Todo lo bordado en oro desapareció con la ida de los curas españoles, y aun hoy nadie recuerda ni a los unos ni a los otros).

Pero la paz no duró muchos años.

Y aquí comienza su verdadera tragedia.

Como a toda muchacha de dieciocho años a Juana le llegó el día de casarse.
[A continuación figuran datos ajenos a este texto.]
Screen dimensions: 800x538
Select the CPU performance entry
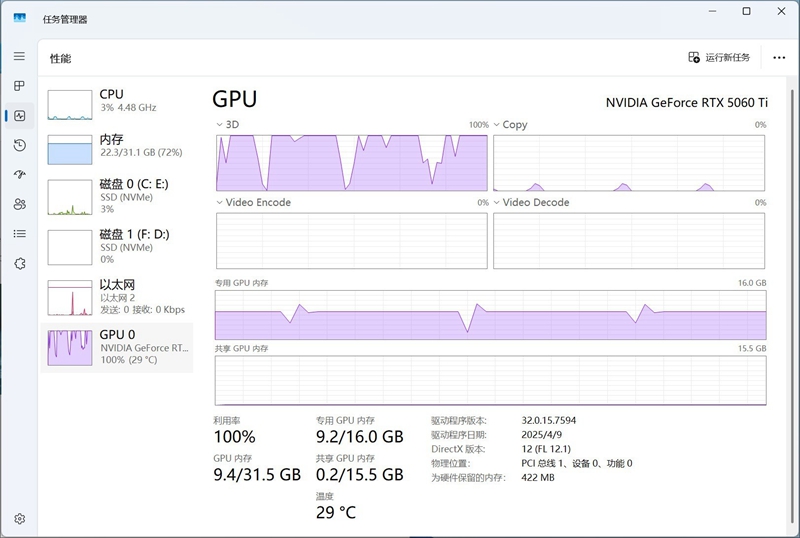(118, 100)
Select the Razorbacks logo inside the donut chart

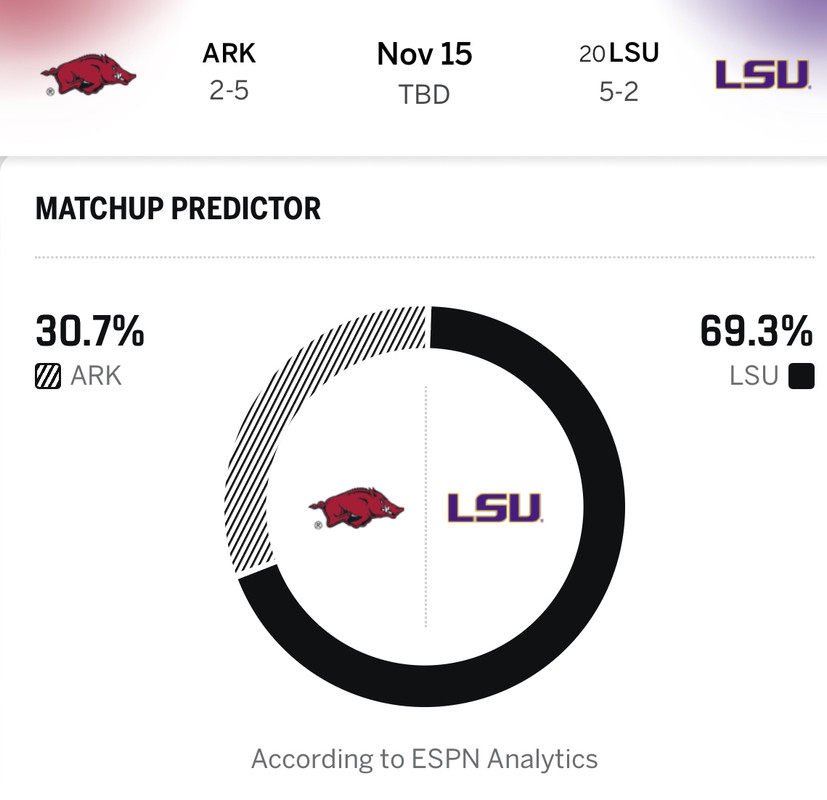(356, 509)
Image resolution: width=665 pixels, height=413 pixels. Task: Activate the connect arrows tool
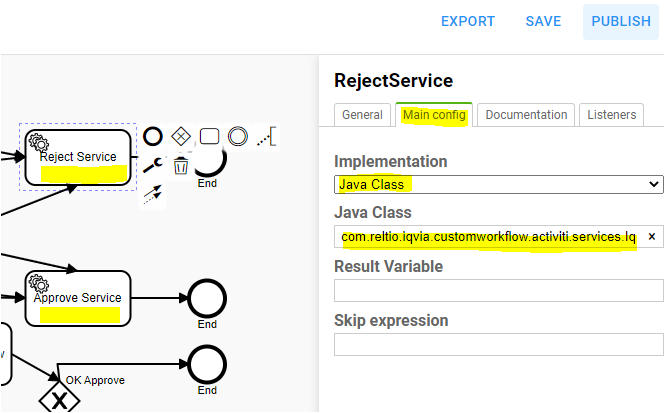click(x=152, y=194)
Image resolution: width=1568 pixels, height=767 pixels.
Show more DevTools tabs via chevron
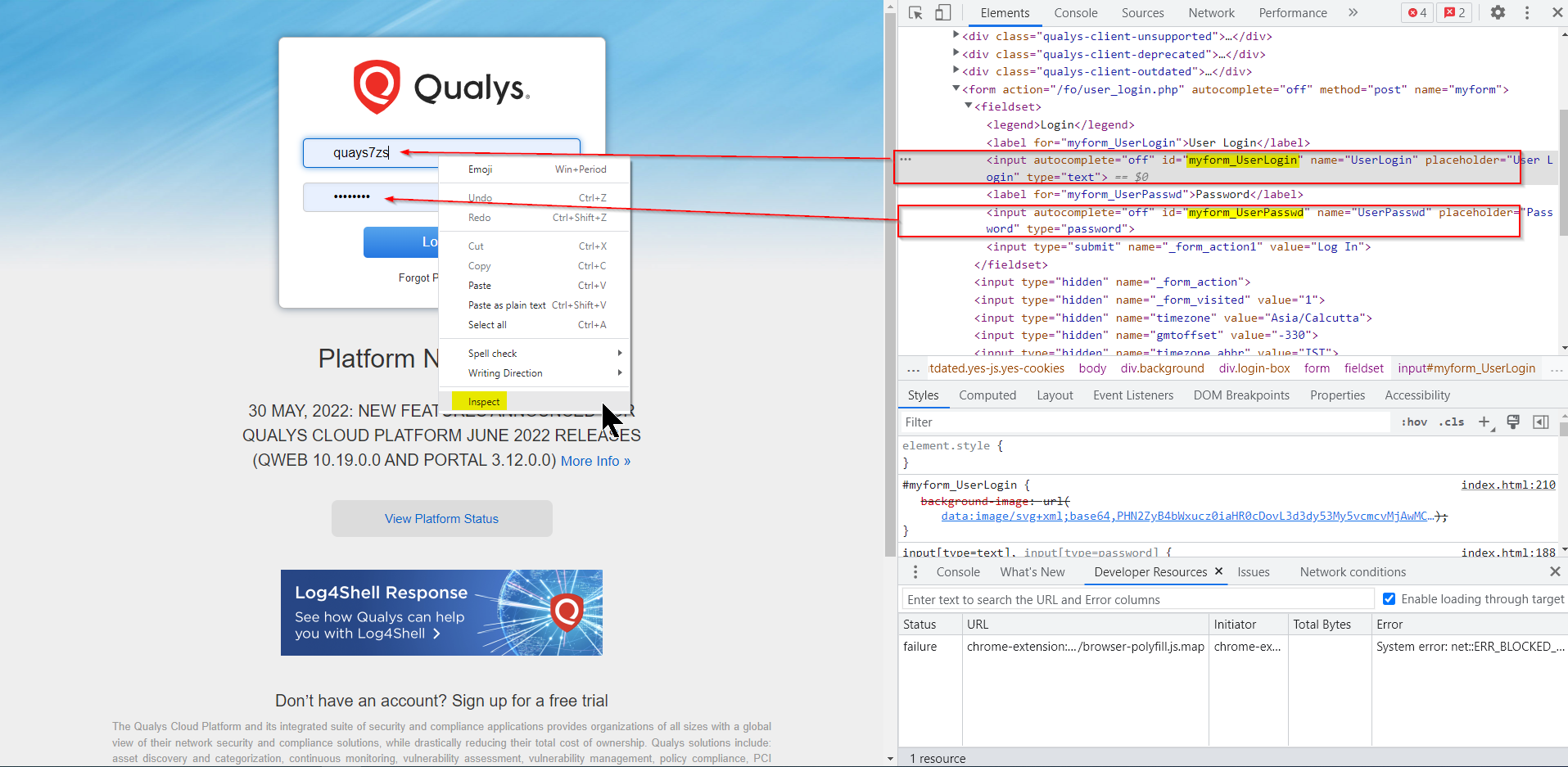click(1353, 12)
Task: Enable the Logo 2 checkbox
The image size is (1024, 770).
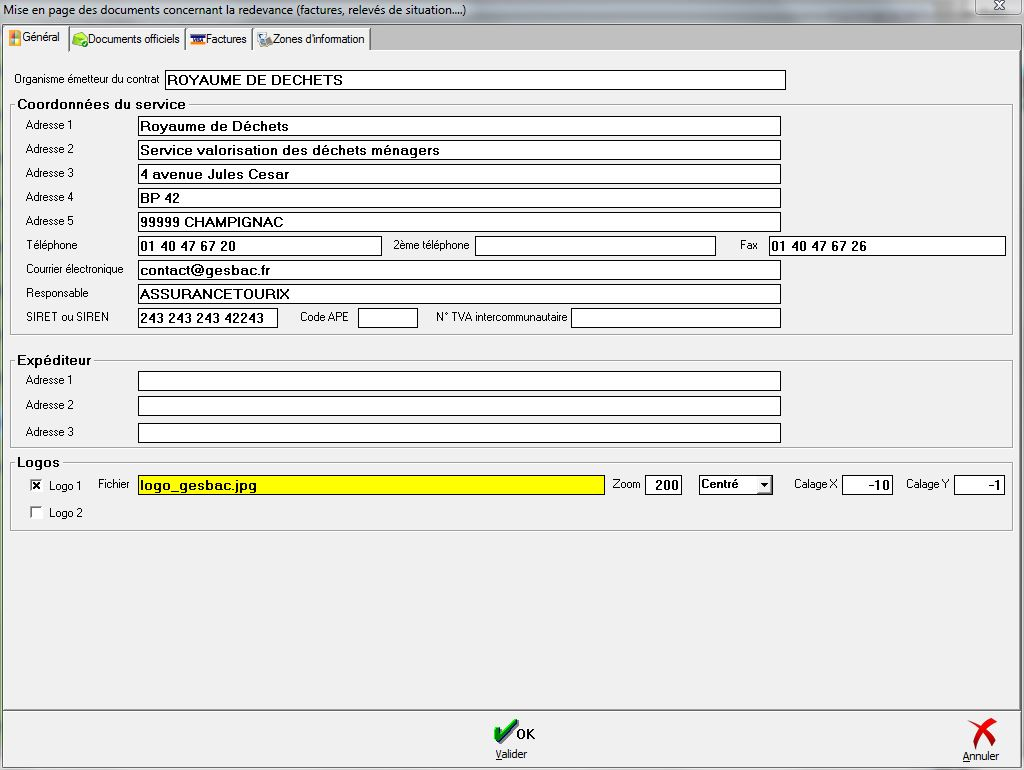Action: (x=37, y=512)
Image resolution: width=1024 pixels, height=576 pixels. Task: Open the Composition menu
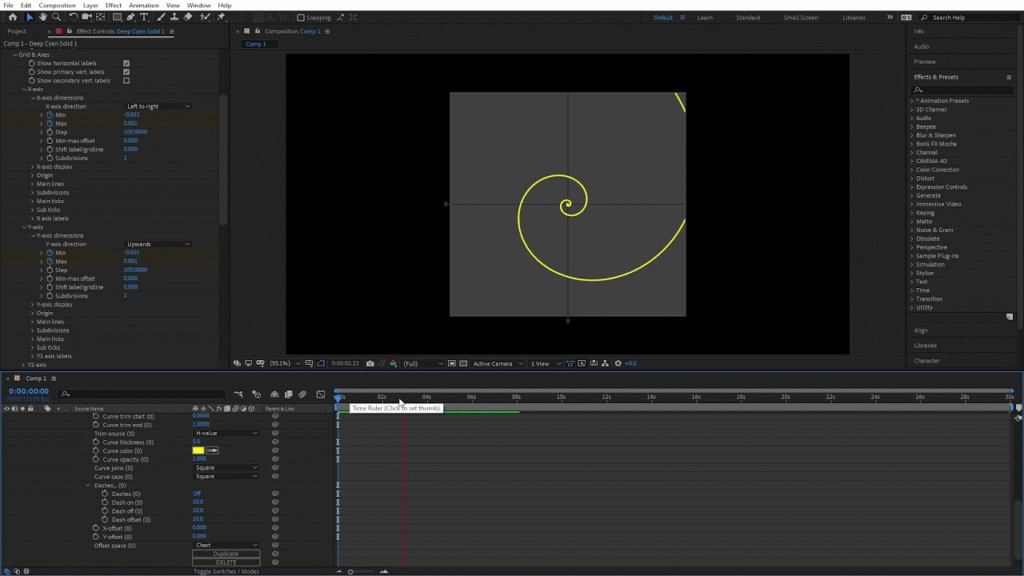(x=57, y=5)
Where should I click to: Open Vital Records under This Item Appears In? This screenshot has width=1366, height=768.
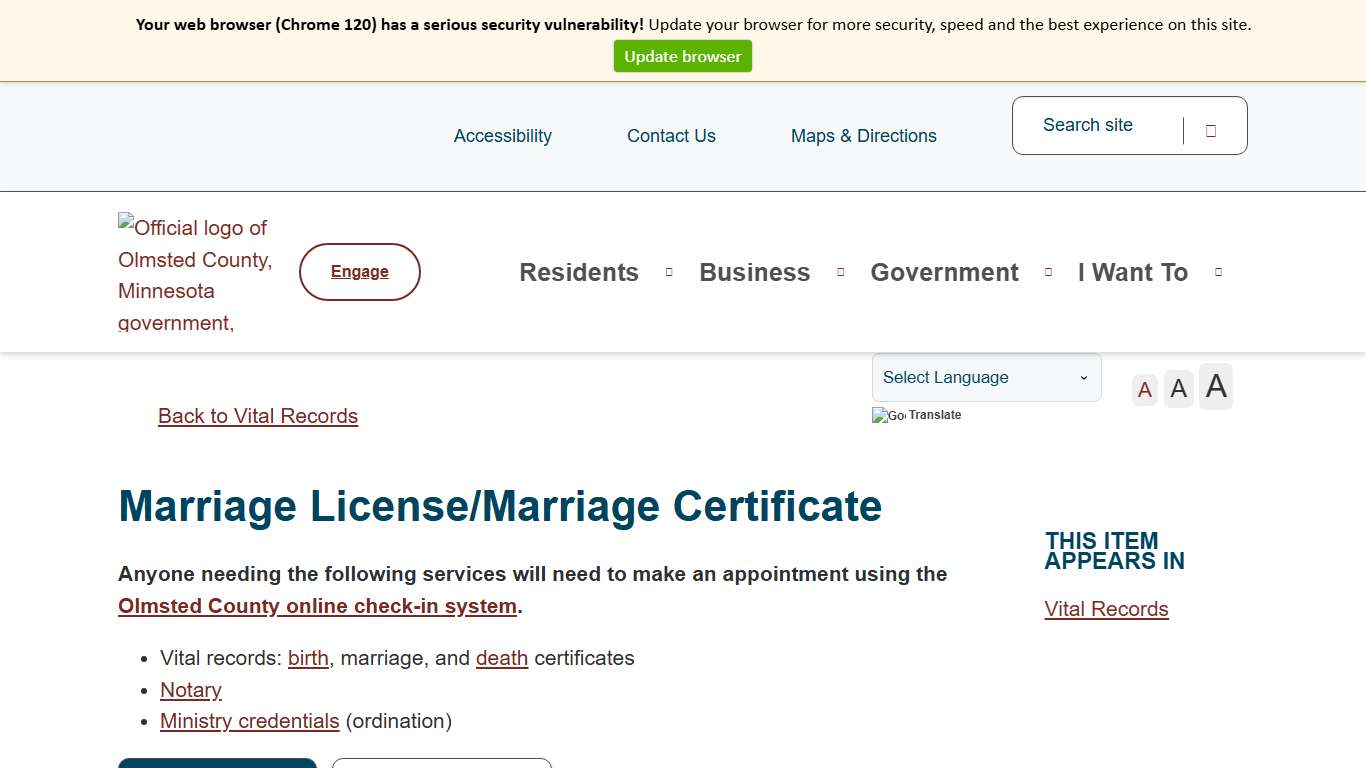coord(1106,609)
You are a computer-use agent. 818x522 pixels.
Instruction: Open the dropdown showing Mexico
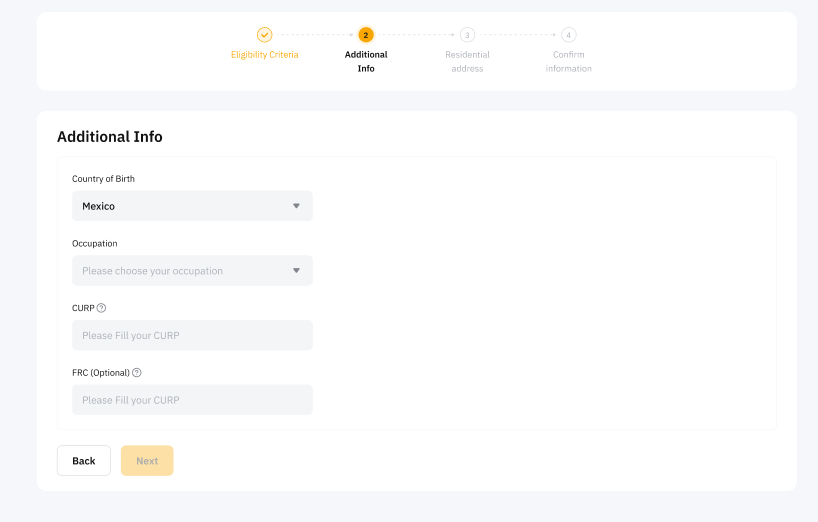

En sucesión vertiginosa y en cortísimo tiempo se cumplieron los siguientes hechos: a Juana le escogieron para marido, por trabajador, serio, serio y ambicioso, al dueño de “El Sol Sale para Todos”, la única casa de empeño de Ciénaga: el marido comenzó a los pocos días a quejarse de que el pelo de Juana, duro y metálico, le molestaba para dormir; insistió, amorosamente primero, en cortárselo él mismo un poco; como era tarea difícil compró unas tijeras alemanas de jardinería que con sus hojas como pico de águila, su resorte plano y entorchado como gusano de almendro y sus mangos cerrados por un broche de presión, parecían un animal prehistórico que horrorizaba a Juana cuando al despertarse cada mañana las veía inexorablemente y listas, sobre la mesita de noche; luego aceptó que se había equivocado y que el pelo medio corto puyaba más; y siguió cortando y cortando y cortando y cortando, hasta que la cabeza de Juana quedó igualita a un acerico punteado de pequeñísimas agujas, corno de vitrola, pero doradas, o mas precisamente de puro oro; ya Juana sin pelo, el marido rehusó seguir durmiendo en la misma cama porque rozar la cabeza de Juana era herirse muy seguramente, y en esto él tenía razón; terminó yéndose con un maromero que llegó un día a Ciénaga, tendió un cable de acero entre la torre de la iglesia y el copito del Templete, y, vestido como puro maricón, atravesó varias veces la distancia caminando sobre el cable y llevando solamente un par de paraguas de colores en las manos, ante la desilusionada expectativa de las gentes que esperaban que se descoñetara contra las baldosas del atrio; y Juana, a quien todavía no le ha crecido nuevamente el pelo y que, según parece, no le volverá a crecer ya jamás, se ha ido a Barranquilla, se ha mandado a hacer una peluca que no engaña a nadie, ha puesto un bar en el que siempre está Carlos Villar Borda, quien, no se por qué, no la llama por su nombre: le dice “Copelia”.